The cellulose nanocrystals represent a potential green alternative to carbon nanotubes for reinforcing materials such as polymers and concrete. Applications for biomaterials made from the cellulose nanocrystals might include biodegradable plastic bags, textiles and wound dressings; flexible batteries made from electrically conductive paper; new drug-delivery technologies; transparent flexible displays for electronic devices; special filters for water purification; new types of sensors; and computer memory.
"With this in mind, cellulose nanomaterials are inherently renewable, sustainable, biodegradable and carbon-neutral like the sources from which they were extracted," Moon said. "They have the potential to be processed at industrial-scale quantities and at low cost compared to other materials."
"Some of the byproducts of the paper industry now go to making biofuels, so we could just add another process to use the leftover cellulose to make a composite material," Moon said. "The cellulose crystals are more difficult to break down into sugars to make liquid fuel. So let's make a product out of it, building on the existing infrastructure of the pulp and paper industry."
Their surface can be chemically modified to achieve different surface properties.

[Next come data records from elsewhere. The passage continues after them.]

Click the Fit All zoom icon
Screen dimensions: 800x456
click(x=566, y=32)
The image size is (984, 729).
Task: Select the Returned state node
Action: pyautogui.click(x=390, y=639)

"For example, you might want to modify the surface so that it binds strongly with a reinforcing polymer to make a new type of tough composite material, or you might want to change the chemical characteristics so that it behaves differently with its environment," Moon said.
Zavattieri plans to extend his research to study the properties of alpha-chitin, a material from the shells of organisms including lobsters, crabs, mollusks and insects. Alpha-chitin appears to have similar mechanical properties as cellulose.